- Set exercise: Retype the material below from its first line through the line containing "This screenshot has width=623, height=498.", including both ends and keeping every line identical to the original.

(Entries on finding words and elements)
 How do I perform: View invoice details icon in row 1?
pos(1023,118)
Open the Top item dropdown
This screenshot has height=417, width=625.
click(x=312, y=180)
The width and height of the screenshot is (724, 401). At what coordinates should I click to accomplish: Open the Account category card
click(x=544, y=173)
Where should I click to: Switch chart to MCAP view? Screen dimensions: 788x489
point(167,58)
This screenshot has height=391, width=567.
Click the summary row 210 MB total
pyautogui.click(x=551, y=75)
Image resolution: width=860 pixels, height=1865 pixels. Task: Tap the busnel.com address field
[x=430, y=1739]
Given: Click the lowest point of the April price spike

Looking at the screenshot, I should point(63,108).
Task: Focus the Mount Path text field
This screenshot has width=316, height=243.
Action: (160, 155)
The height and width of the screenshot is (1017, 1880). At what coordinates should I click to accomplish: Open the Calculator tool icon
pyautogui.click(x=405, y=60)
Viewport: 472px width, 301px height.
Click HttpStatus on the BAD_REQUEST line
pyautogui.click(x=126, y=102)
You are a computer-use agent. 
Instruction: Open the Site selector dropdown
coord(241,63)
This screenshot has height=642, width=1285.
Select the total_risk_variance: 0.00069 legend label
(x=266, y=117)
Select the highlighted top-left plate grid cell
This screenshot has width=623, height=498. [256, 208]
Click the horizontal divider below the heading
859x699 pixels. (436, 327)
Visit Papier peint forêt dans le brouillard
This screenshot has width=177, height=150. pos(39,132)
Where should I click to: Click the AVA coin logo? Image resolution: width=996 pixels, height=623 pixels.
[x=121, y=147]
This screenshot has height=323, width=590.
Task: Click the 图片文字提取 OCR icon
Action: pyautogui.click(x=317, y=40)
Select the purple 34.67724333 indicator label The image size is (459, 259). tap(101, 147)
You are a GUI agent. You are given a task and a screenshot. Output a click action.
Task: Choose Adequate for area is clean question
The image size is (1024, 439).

- Problem solution:
 How do I perform: View invoice details icon in row 1?
pos(1023,118)
Open the Top item dropdown
This screenshot has height=417, width=625.
click(x=312, y=180)
The width and height of the screenshot is (724, 401). At what coordinates should I click to accomplish: Open the Account category card
click(x=544, y=173)
Where should I click to: Switch chart to MCAP view? Screen dimensions: 788x489
point(167,58)
This screenshot has height=391, width=567.
Click the summary row 210 MB total
pyautogui.click(x=551, y=75)
Image resolution: width=860 pixels, height=1865 pixels. Task: Tap the busnel.com address field
[x=430, y=1739]
Given: Click the lowest point of the April price spike

Looking at the screenshot, I should point(63,108).
Task: Focus the Mount Path text field
This screenshot has width=316, height=243.
Action: (160, 155)
The height and width of the screenshot is (1017, 1880). At what coordinates should I click to accomplish: Open the Calculator tool icon
pyautogui.click(x=405, y=60)
Viewport: 472px width, 301px height.
Click HttpStatus on the BAD_REQUEST line
pyautogui.click(x=126, y=102)
You are a computer-use agent. 
Instruction: Open the Site selector dropdown
coord(241,63)
This screenshot has height=642, width=1285.
Select the total_risk_variance: 0.00069 legend label
(x=266, y=117)
Select the highlighted top-left plate grid cell
This screenshot has width=623, height=498. [256, 208]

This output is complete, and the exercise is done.